▶ Problem statement:
Text in the records must be reproduced exactly, and pictures must be skipped.

▶ Records supplied:

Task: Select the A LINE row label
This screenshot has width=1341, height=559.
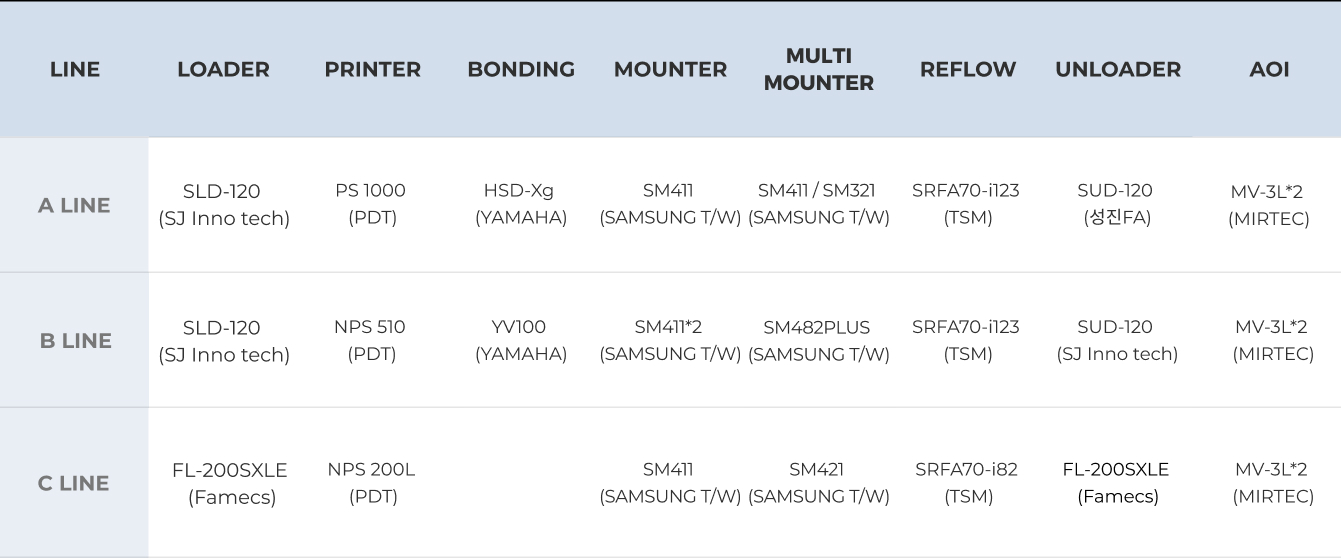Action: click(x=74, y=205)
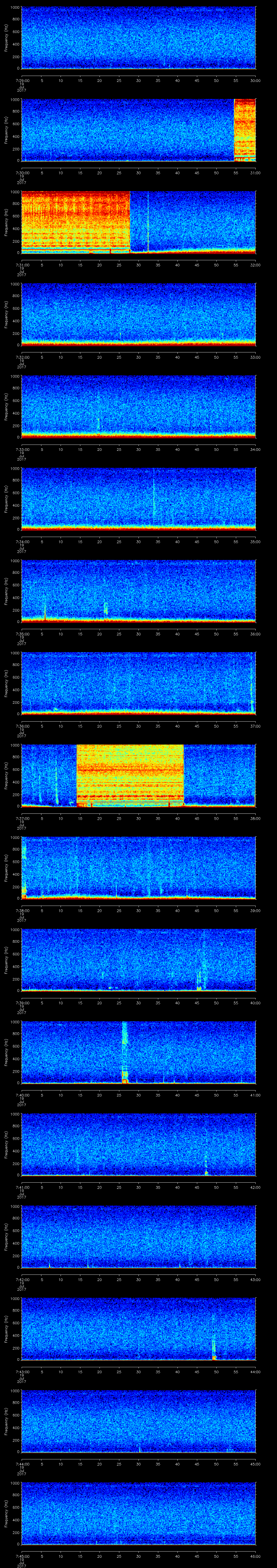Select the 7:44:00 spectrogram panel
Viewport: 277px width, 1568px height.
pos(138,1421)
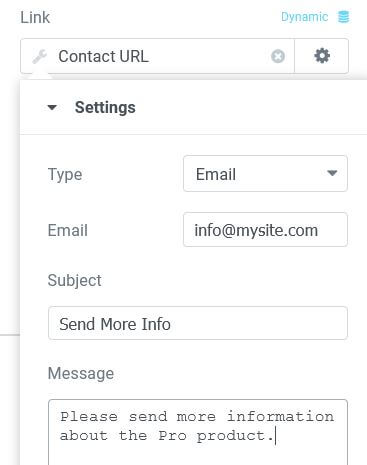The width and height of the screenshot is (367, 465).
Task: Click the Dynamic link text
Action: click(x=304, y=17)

▶ Task response:
Task: Select the A LINE row label
This screenshot has width=1341, height=559.
Action: click(x=74, y=205)
Select the 7:44:00 spectrogram panel
Viewport: 277px width, 1568px height.
pos(138,1421)
The width and height of the screenshot is (367, 465).
Task: Click the Dynamic link text
Action: click(x=304, y=17)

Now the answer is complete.